Diego Felix Miguel

Nos últimos tempos, uma frase específica tem circulado nas redes sociais, sempre acompanhada de vídeos leves e irônicos de homens gays realizando tarefas cotidianas: “É claro que me viro sozinho, sou o filho gay”. À primeira vista, o tom humorístico parece inofensivo, mas para muitos da minha geração, essa frase carrega um peso histórico e emocional que não pode ser ignorado.
Para as novas gerações, talvez essa expressão de autossuficiência tenha ganhado um novo significado, marcado por maior aceitação e liberdade para construir identidades dissidentes. No entanto, para aqueles que cresceram antes dos anos 2.000, a realidade foi – e ainda é – muito mais complexa. Longe de querer generalizar, é claro que existem diferentes configurações familiares e sociais que podem ter permitido uma vivência mais leve e acolhedora para algumas pessoas LGBT. Mas a verdade é que, para a maioria, a jornada foi (e é) marcada por iniquidades, exclusão e desafios que não são facilmente superados.
Dizer que “me viro sozinho” pode soar como um motivo de orgulho para quem observa de fora, e talvez até para aqueles que internalizaram a resiliência como forma de sobrevivência. Mas a verdade é que, por trás dessa aparente força, existe um preço alto a ser pago. Um preço que envolve a solidão, a ausência de redes de apoio e o constante esforço para se adequar a padrões normativos que oferecem apenas uma falsa sensação de segurança.
Parece fácil, quando visto da poltrona do privilégio.
Para quem nunca precisou se esconder, suprimir quem realmente é, ou lutar por aceitação dentro de sua própria família, talvez seja difícil entender a profundidade desse sofrimento. Construir uma identidade que se alinhe às expectativas sociais pode até proporcionar algum conforto temporário, mas a que custo? Para muitos de nós, a vida foi uma constante batalha para manter distância da violência, da discriminação e das estruturas que perpetuam a desigualdade.

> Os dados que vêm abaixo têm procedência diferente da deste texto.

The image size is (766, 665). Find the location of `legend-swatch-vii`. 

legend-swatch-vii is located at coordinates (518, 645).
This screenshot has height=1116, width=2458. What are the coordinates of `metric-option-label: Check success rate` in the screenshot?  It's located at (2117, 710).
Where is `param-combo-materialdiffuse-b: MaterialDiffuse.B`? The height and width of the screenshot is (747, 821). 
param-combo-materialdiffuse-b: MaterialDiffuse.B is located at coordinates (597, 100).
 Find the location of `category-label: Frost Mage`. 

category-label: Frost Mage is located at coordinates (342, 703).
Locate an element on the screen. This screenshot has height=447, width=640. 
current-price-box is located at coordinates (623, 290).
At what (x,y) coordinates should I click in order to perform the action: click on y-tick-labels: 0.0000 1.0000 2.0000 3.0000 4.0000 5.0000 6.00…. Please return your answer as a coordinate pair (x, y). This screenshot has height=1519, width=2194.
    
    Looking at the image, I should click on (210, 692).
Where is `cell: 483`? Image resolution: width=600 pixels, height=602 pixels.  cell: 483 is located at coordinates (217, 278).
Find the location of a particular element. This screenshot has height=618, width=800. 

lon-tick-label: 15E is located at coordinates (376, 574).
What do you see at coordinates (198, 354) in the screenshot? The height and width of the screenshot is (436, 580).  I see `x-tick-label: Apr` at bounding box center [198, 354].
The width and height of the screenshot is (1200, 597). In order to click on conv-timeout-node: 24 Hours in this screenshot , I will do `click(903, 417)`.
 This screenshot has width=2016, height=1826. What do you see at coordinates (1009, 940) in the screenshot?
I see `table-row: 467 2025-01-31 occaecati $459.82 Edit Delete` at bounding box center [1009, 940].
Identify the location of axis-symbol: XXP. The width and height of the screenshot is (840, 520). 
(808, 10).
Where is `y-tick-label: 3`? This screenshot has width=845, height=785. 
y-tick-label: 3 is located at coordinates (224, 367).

A consequência disso é evidente nos alarmantes índices de depressão, ansiedade e até suicídio entre a população LGBT, especialmente entre aqueles que não encontram acolhimento e suporte social adequados. A falta de políticas públicas específicas, somada à incapacidade de muitos profissionais de saúde e assistência social em lidar com a diversidade sexual e de gênero, agrava ainda mais essa realidade. Mesmo que esses números sejam subnotificados, eles revelam uma ferida social que precisa ser urgentemente tratada.
Resistência e resiliência: até que ficamos bons nisso!
Mas será mesmo?
Envelhecer sob a constante necessidade de resistência e autossuficiência é desgastante e, no fim, doentio. Essa autocobrança para ser independente o tempo todo, para manter-se distante da violência e alcançar alguma forma de aceitação familiar ou social, pode se estender por toda uma vida. E a quem recorrer, se até a família sanguínea muitas vezes se torna uma ameaça?
Que tipo de velhice estamos construindo quando percorremos um caminho marcado por iniquidade, violência e solidão?
Não pretendo generalizar, caro leitor e cara leitora, mas ao observar a população idosa LGBT, especialmente as pessoas mais pobres, percebo como elas estão sendo empurradas para as margens das políticas públicas. Aqueles que, ao longo da vida, tiveram menos acesso à educação e ao trabalho formal em condições seguras e acolhedoras, agora enfrentam uma velhice ainda mais vulnerável e invisibilizada, com agravos na saúde, sem garantia de aposentadoria, sem um lar confortável e uma rede de suporte social fragilizada.
E para essas pessoas, espera-se que continuem carregando o peso da frase que nomeia este texto: “É claro que esperam que eu me vire sozinho, sou o velho gay”.
Diego Felix Miguel é especialista em Gerontologia pela Sociedade Brasileira de Geriatria e Gerontologia e presidente do Depto. de Gerontologia da SBGG-SP, mestre em Filosofia e doutorando em Saúde Pública pela USP. Escreve este artigo a convite do Blog do Mílton Jung.
Complicado a gente achar que sempre estamos aborrecendo, sendo demais, que não temos o direito de reclamara afeto… por vezes vê o nosso afeto, as nossas necessidades negligenciadas e isso se transforma em uma personalidade que reluta em pedir ajuda, pequenos favores, longe de nós causar o mínimo “aborrecimento”. Por mais que para alguns pareça “foda”, que nos vejam com uma certa “admiração” para nós é muito sofrível. 😦
Fernando, muito obrigado por seu comentário. Sem dúvidas, os exemplos que mencionou só reforça o quanto a homofobia (ou LGBTfobia) está muito mais presente em nossas vidas, onde grande parte das pessoas nem imaginam, sendo naturalizada e invisibilizada por quem não vivencia essa realidade. Abraço.